START DATA FOR THIS EXERCISE

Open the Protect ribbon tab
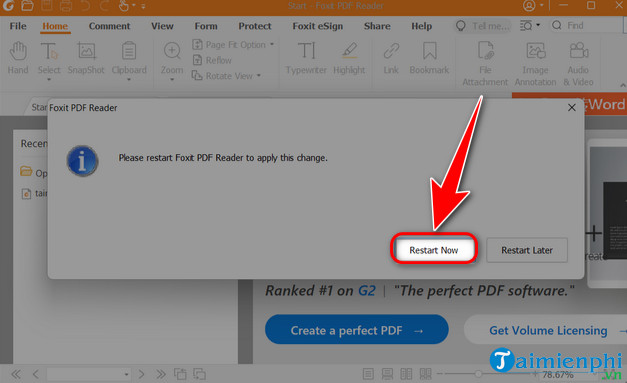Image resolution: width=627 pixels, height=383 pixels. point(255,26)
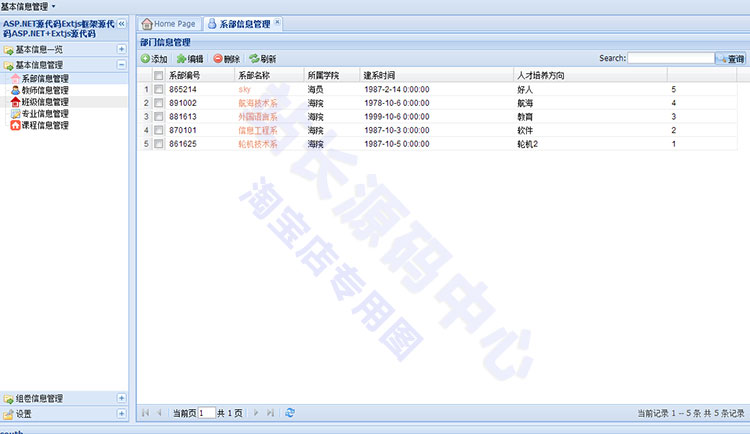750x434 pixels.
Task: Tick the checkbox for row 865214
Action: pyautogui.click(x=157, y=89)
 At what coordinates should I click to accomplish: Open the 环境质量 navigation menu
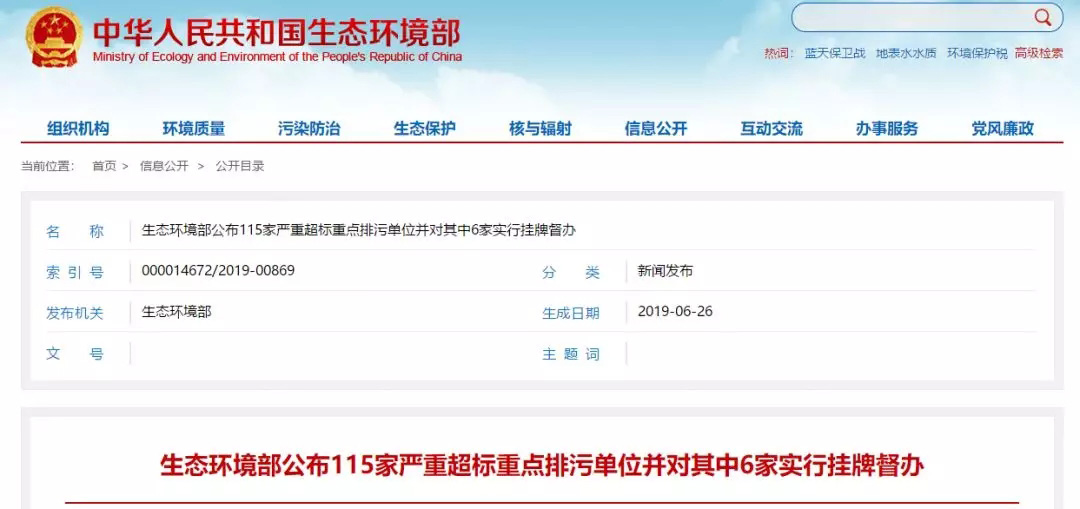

END DATA FOR THIS EXERCISE
START DATA FOR THIS EXERCISE

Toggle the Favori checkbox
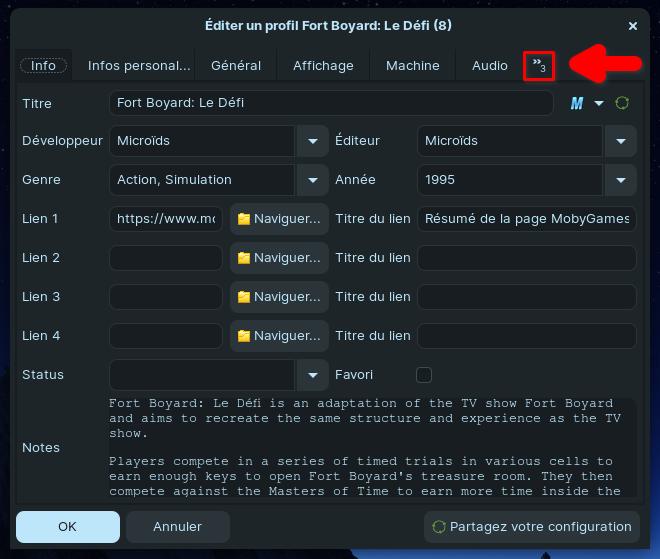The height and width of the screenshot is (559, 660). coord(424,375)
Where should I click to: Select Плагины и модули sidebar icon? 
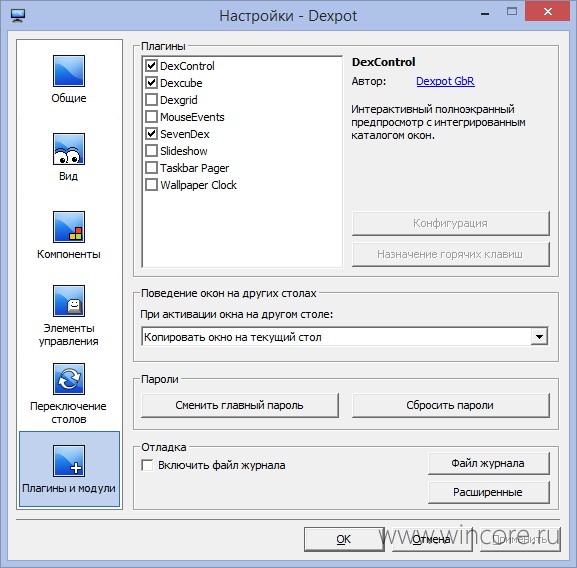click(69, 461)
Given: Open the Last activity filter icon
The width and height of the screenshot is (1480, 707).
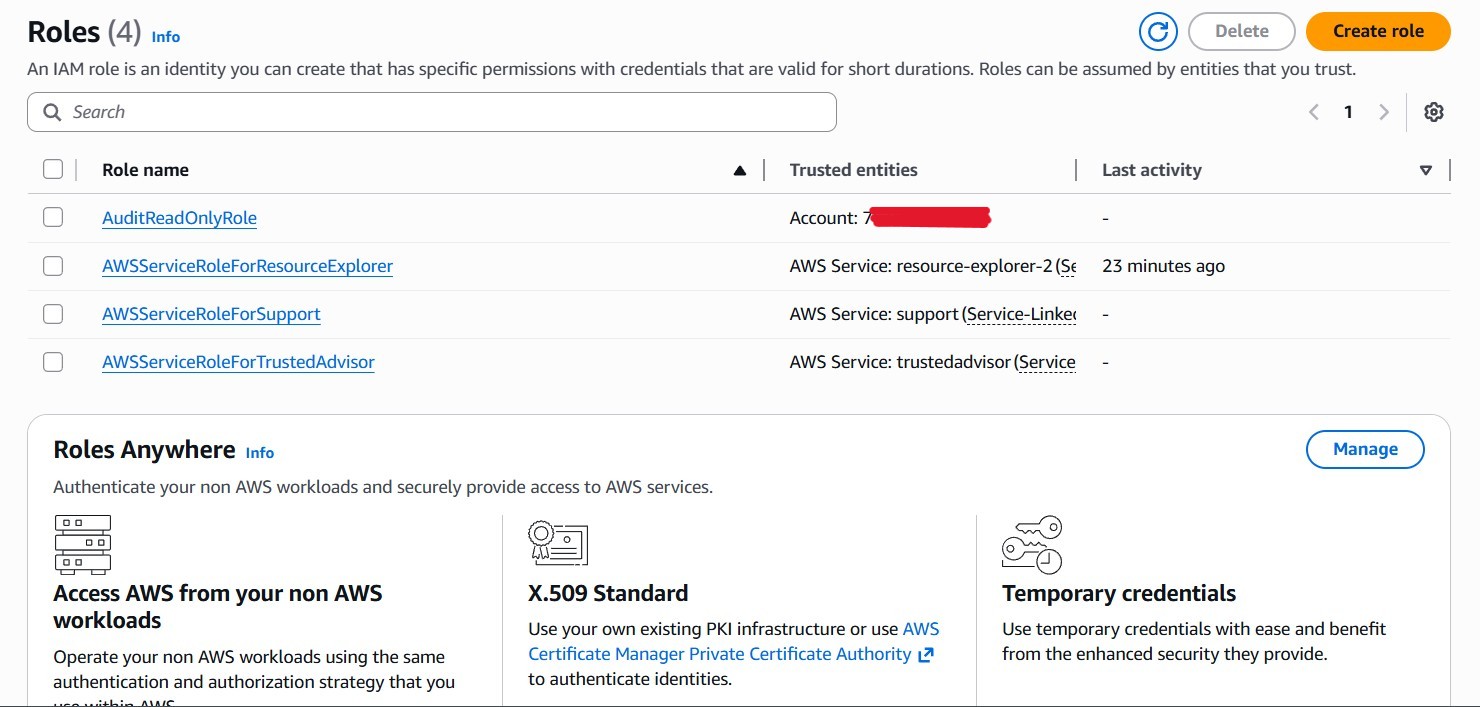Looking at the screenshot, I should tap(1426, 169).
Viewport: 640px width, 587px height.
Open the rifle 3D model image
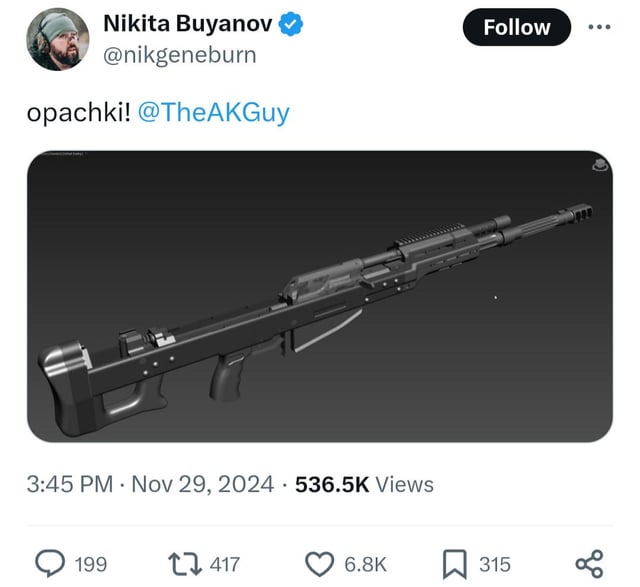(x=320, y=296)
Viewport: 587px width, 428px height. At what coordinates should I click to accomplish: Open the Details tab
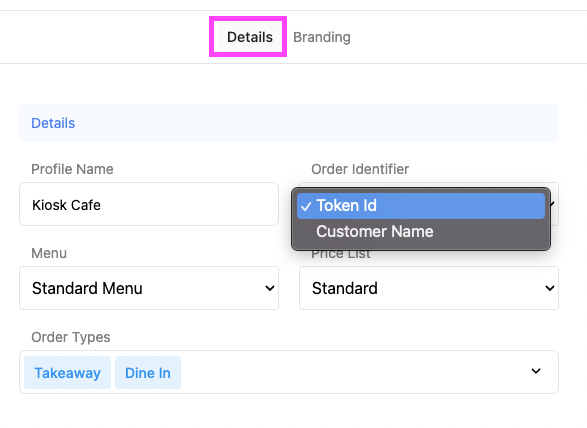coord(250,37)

END DATA FOR THIS EXERCISE
START DATA FOR THIS EXERCISE

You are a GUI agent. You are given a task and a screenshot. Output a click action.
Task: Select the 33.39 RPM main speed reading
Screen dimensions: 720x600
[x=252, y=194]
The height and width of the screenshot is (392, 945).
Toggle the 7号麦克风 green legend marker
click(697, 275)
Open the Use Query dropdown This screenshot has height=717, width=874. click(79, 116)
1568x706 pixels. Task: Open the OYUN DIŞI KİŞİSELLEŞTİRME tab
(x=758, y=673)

END DATA FOR THIS EXERCISE

Make an exact copy of the lines above, beginning with the line with "Open the Protect ribbon tab" and ending with the line with "At what coordinates should I click to accomplish: Open the 环境质量", and keep the pictures out of it.

[ANSWER SPACE]
Open the Protect ribbon tab
Image resolution: width=627 pixels, height=383 pixels. point(255,26)
750x434 pixels.
Task: Tick the checkbox for row 865214
Action: pyautogui.click(x=157, y=89)
 At what coordinates should I click to accomplish: Open the 环境质量 navigation menu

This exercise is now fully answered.